В Рахманиновском зале консерватории состоялся вечер романсов Чайковского, Аренского и Десятникова. Исполнители — лауреат XI конкурса им. Чайковского Виктория Евтодьева (сопрано, Санкт-Петербург) и лауреат международных конкурсов Алексей Гориболь (фортепиано) познакомили публику, вероятно, с самой эстетской концепцией популярного жанра.
Согласимся, что традиционная репутация у романса не ахти какая. Искренний, но сугубо русский (значит, очень душевный) этот жанр апеллирует к обязательной чувствительности в тех дозах, которые нередко граничат с пошлостью. Музыканты, не увлекающиеся ни искренностью, ни чувствительностью, сильно рискуют обезличить романс до никому ни о чем не говорящего "камерного вокала". Музыканты, напротив, культивирующие то и другое, девальвируют до сходства с рестораном. Держать романсовую середину невероятно трудно, а уж быть радикалом, кажется, просто невозможно.
Программа Евтодьевой--Гориболя соединила романсы малоизвестного Аренского, популярнейшего Чайковского и, казалось, совсем неуместного в этом ряду Десятникова далеко не случайно. Любопытная галерея авторов конца XIХ — начала ХХ — и конца ХХ века обеспечила исполнителям превосходное алиби от упреков в архаической любительщине и позволила дистанцироваться от исполнительских догм.
Образцовый порядок в среде романсовых раритетов (Аренский) и шлягеров (Чайковский) был наведен современным средством — Десятниковым. Его цикл на стихи Тютчева (1975), поставленный в центр программы, дал идеальную методику ретроспективно-аналитического взгляда, рассматривающего сентиментальность в романсе (а значит, и все эти карамельные сюжеты про розы-мимозы) всего лишь как малозначительную деталь. Зато музыкально-интонационная линия высветилась в новой для нее роли историко-художественного абсолюта.
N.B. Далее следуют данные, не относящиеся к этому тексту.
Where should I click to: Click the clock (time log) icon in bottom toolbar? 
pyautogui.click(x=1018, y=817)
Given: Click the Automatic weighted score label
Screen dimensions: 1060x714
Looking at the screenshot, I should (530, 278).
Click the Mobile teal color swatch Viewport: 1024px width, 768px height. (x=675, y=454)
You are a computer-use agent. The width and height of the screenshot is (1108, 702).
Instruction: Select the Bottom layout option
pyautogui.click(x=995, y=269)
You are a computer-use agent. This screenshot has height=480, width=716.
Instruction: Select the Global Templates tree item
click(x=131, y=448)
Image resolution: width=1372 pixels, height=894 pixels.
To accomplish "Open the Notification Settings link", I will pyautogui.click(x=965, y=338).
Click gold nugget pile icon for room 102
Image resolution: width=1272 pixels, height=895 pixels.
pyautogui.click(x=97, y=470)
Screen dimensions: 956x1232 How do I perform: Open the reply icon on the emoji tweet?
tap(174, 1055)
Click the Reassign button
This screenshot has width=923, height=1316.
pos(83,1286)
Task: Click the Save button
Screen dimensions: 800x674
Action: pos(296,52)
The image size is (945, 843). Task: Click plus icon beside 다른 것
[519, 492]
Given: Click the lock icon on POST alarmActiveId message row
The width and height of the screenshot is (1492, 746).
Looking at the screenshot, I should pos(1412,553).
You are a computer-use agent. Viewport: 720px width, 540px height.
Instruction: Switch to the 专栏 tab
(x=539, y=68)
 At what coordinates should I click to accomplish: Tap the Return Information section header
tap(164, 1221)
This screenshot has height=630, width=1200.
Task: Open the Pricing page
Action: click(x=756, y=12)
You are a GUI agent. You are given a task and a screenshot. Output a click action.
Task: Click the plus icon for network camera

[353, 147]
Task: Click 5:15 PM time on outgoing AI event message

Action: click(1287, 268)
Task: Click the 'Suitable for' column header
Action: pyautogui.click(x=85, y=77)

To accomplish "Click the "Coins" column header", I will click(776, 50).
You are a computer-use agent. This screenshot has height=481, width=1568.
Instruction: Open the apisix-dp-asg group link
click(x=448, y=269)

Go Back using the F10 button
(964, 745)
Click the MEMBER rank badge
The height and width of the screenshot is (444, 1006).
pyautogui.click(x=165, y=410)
На сцене этот абсолют воплощала недоступная, как "Портрет Ермоловой", петербурженка Виктория Евтодьева, певшая в своем неизменном старорежимном амплуа. А главным "вспарывающим" этого амплуа был умный и провокативный пианист (не путать с аккомпаниатором) Алексей Гориболь.
Неуловимо меняющаяся дистанция между музыкантами сообщала новое об известном и конкретное о звучавшем впервые. Романсы Аренского — это переход от интеллигентного салона Римского-Корсакова к эстрадизированно фактурному Рахманинову. Романсы Чайковского — это мнительное восхождение к главной высокой ноте, то есть минималистская графика. Романсы Десятникова — это уже не графика, а микрохирургический перформанс.
Самый дивный из его тютчевского опуса романс "Mal`aria" (по-русски это читается просто как "малярия") доказал, что музыка лишь метафизически зависит от текста (значит, Тютчев, да и любой другой на его месте — чистая случайность?). А практически — от арии оперной и арии концертной, от барокко, показанного в изломанном зеркале "нео-", от Баха и Генделя. Хотя, конечно, до Ляли Черной и Баху, и Генделю далеко.